July's meeting will have two guest speakers, Laurel Donnellan, Founder and CEO of Bright Livelihoods and Aishling of Aishling Companion Home Care.
As Founder and CEO of Bright Livelihoods, Laurel Donnellan has dedicated her life to helping people find their home in the world of work and has over 30 years of leadership and human development expertise. She has a global client base that has included CEOs, artists, entrepreneurs, teachers, fortune 100 companies, not-for-profit institutions, high schools and a prison. In addition to her formal education at Cornell and Columbia, she has immersed herself in learning from the ancient Native American Vision Quest tradition.
Laurel will share:
The NEW Three R’s: And how to use them to clarify your vision for your next career chapter.
Lessons Learned: Three mistakes avoid when using social media for a small business.
Aishling was born and raised in Ireland. She has been working with the elderly since age 14. Aishling’s father died at home with the comfort of friends and family and she wants to provide the same physical and emotional support to others. In addition, Aishling served the elderly at Christ hospital in the ER department and saw many sad cases come through the doors. She also worked for Palos Home Health. Through her personal experiences, she has clear expectations of the high quality of care needed for the elderly.

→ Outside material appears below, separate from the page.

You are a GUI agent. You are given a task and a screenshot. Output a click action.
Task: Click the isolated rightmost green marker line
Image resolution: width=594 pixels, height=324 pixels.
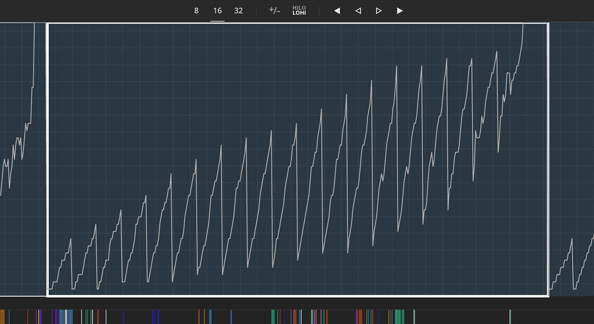click(x=510, y=317)
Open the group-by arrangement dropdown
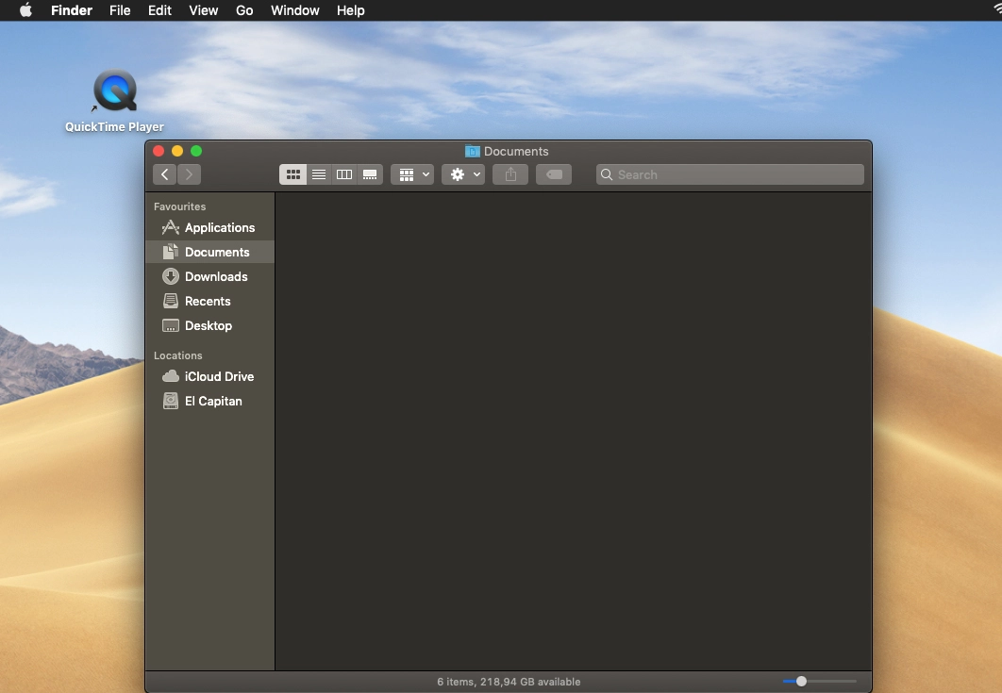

Aishling’s business, Aishling Companion Care, has grown since its inception in 2009. Starting out with one client and herself as the main caregiver, to over twenty two employees currently with many clients. Her websites is http://www.aishlingcare.com
What we will learn from presentation?
• The challenges of starting a new business.
• The types of care, training, and experience needed from employees.
• How can we have a proactive approach to longevity?
Three things you will learn for my business.
• When you take an elderly person form their familiar surrounds it can have a catastrophic effect on their health,
• Spouseless elderly usually have no friends at a very old age and need to be involved somehow in the community in order to stay connected.
• Elderly people love to be loved and a hug goes a very long way.